#### [Task directions]
Nothing in the records may be left out; restate them word for word.

----

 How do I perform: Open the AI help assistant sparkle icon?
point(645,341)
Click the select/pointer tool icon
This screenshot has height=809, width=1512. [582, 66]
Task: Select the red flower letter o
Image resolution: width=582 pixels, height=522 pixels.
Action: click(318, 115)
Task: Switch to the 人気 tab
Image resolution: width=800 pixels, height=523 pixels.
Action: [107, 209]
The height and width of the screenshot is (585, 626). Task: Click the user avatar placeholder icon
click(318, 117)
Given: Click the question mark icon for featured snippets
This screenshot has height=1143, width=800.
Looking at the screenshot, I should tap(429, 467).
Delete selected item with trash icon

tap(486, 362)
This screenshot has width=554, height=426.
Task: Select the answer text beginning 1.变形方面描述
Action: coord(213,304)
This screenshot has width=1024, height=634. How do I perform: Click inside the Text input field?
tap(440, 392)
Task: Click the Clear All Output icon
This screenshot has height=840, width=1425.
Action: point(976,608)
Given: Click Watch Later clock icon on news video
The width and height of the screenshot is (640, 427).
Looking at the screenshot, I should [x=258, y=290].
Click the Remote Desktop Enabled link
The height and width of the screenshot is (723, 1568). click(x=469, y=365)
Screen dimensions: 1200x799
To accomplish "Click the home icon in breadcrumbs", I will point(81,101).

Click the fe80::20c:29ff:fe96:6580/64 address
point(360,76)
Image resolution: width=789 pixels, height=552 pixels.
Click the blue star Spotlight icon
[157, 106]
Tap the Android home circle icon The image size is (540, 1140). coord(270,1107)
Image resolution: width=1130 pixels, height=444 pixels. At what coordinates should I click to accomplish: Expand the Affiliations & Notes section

----

#### [Exercise solution]
 How do I perform: Open the AI help assistant sparkle icon?
point(645,341)
Click the select/pointer tool icon
This screenshot has height=809, width=1512. [582, 66]
Task: Select the red flower letter o
Image resolution: width=582 pixels, height=522 pixels.
Action: click(318, 115)
Task: Switch to the 人気 tab
Image resolution: width=800 pixels, height=523 pixels.
Action: [107, 209]
The height and width of the screenshot is (585, 626). Task: Click the user avatar placeholder icon
click(318, 117)
Given: Click the question mark icon for featured snippets
This screenshot has height=1143, width=800.
Looking at the screenshot, I should tap(429, 467).
Delete selected item with trash icon

tap(486, 362)
This screenshot has width=554, height=426.
Task: Select the answer text beginning 1.变形方面描述
Action: coord(213,304)
This screenshot has width=1024, height=634. How do I perform: Click inside the Text input field?
tap(440, 392)
Task: Click the Clear All Output icon
This screenshot has height=840, width=1425.
Action: point(976,608)
Given: Click Watch Later clock icon on news video
The width and height of the screenshot is (640, 427).
Looking at the screenshot, I should [x=258, y=290].
Click the Remote Desktop Enabled link
The height and width of the screenshot is (723, 1568). click(x=469, y=365)
Screen dimensions: 1200x799
To accomplish "Click the home icon in breadcrumbs", I will point(81,101).

Click the fe80::20c:29ff:fe96:6580/64 address
point(360,76)
Image resolution: width=789 pixels, height=552 pixels.
Click the blue star Spotlight icon
[157, 106]
Tap the Android home circle icon The image size is (540, 1140). coord(270,1107)
Image resolution: width=1130 pixels, height=444 pixels. At what coordinates should I click to accomplish: Expand the Affiliations & Notes section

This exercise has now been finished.